======== READING TEXT ========

It’s Beijing in 1980, and Doug Wilson gets a call on his walkie-talkie from his translator.
There’s a problem, he’s told. A security guard won’t let ABC’s cameraman up to his post in a section above the packed ice-arena crowd.
That’s all Wilson needed to hear. After all, there was television to be made.
The former director/producer of ABC’s Wide World of Sports couldn’t waste time walking around the venue. So, he hopped on the ice in front of thousands of spectators—decked out in a cowboy hat, leather jacket, and leather boots—and walked across the rink to his translator.
“Would you please tell [the guard] that I understand she has a job to do, and I appreciate and respect that. Now, would you tell her that with all due respect, all your Chinese countrymen are here to watch the skate. Until you let this cameraman go to that position, not one blade of skate will touch this ice.”
Up the cameraman went and soon after, the skating exhibition was taped.
As Wilson, now 78, speaks to Westchester Magazine in his Irvington home, it’s clear why he jokes he needed an editor for his book, The World Was Our Stage: Spanning the Globe with ABC Sports (www.dougwilson
abcsports.com): After a 50-year career with the network, there’s simply too much material.

======== SUPPLIED DATA ========

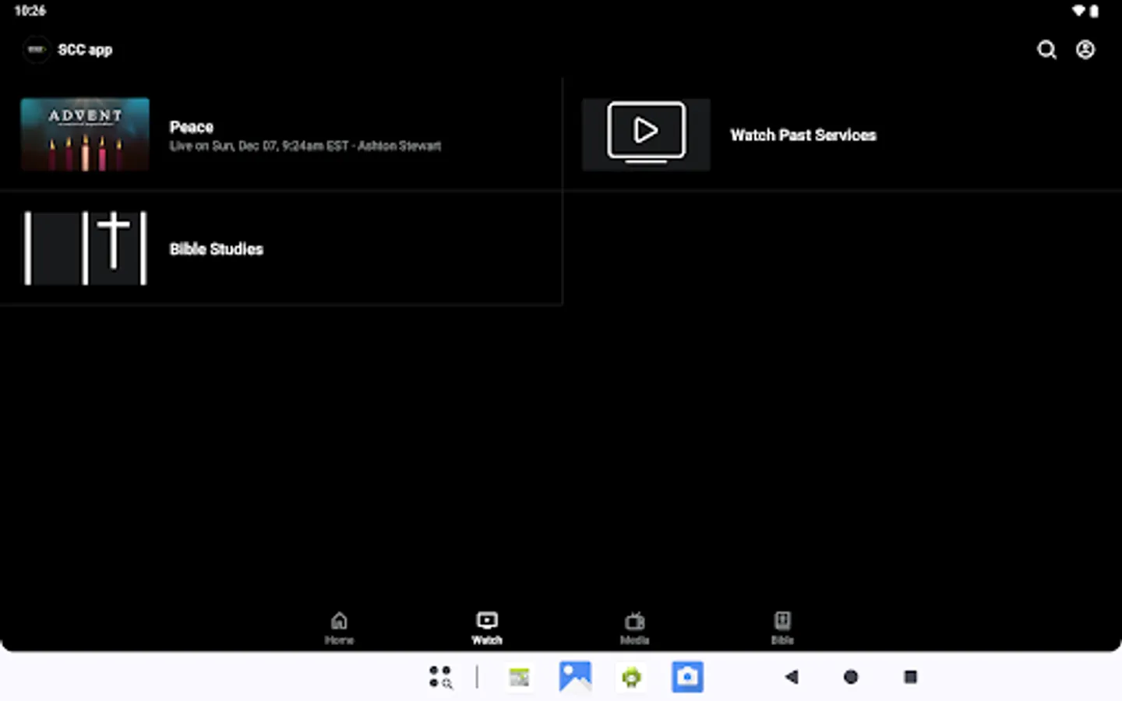Click the Watch Past Services play icon
Screen dimensions: 1122x701
[x=646, y=132]
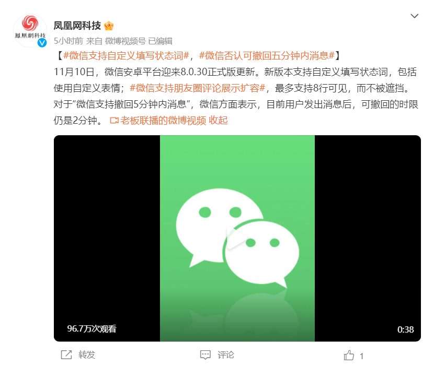Open the post options chevron menu
The height and width of the screenshot is (367, 434).
point(414,16)

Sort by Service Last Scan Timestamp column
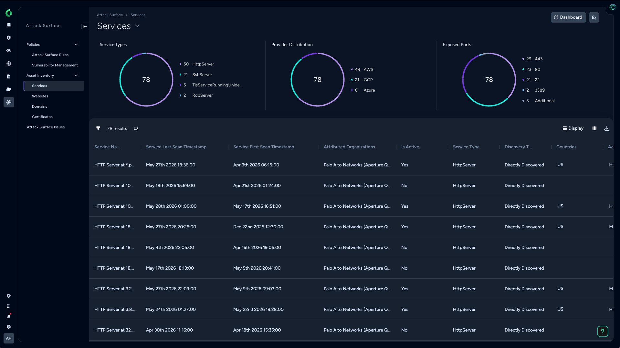(176, 147)
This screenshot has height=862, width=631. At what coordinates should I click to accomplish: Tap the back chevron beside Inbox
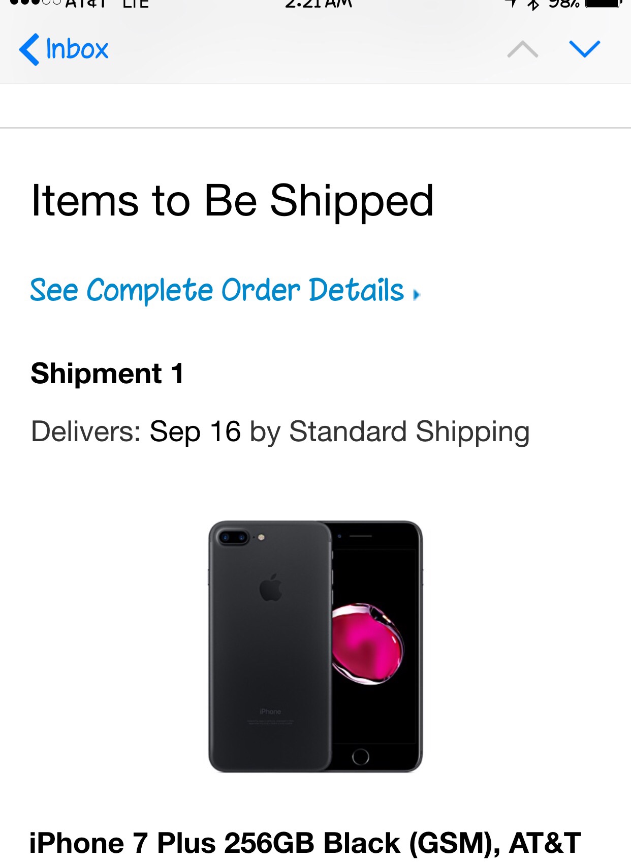(x=29, y=49)
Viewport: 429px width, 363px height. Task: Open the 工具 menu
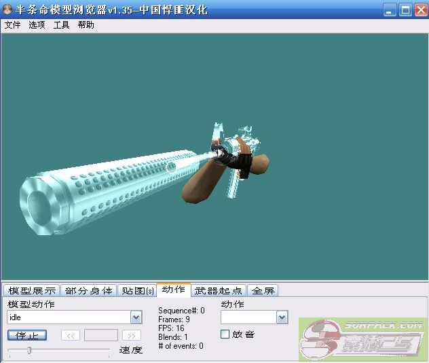(x=61, y=25)
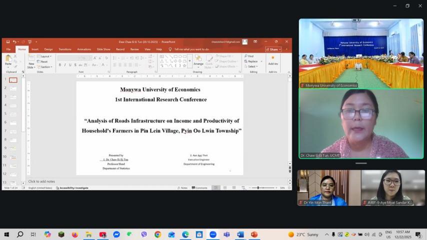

========

▸ TASK DIRECTIONS: Rewrite the part of the reading text that begins at the words "Up the cameraman" and stops after "too much material.", changing "cameraman" to "camera operator".

▸ ANSWER AREA:
Up the camera operator went and soon after, the skating exhibition was taped.
As Wilson, now 78, speaks to Westchester Magazine in his Irvington home, it’s clear why he jokes he needed an editor for his book, The World Was Our Stage: Spanning the Globe with ABC Sports (www.dougwilson
abcsports.com): After a 50-year career with the network, there’s simply too much material.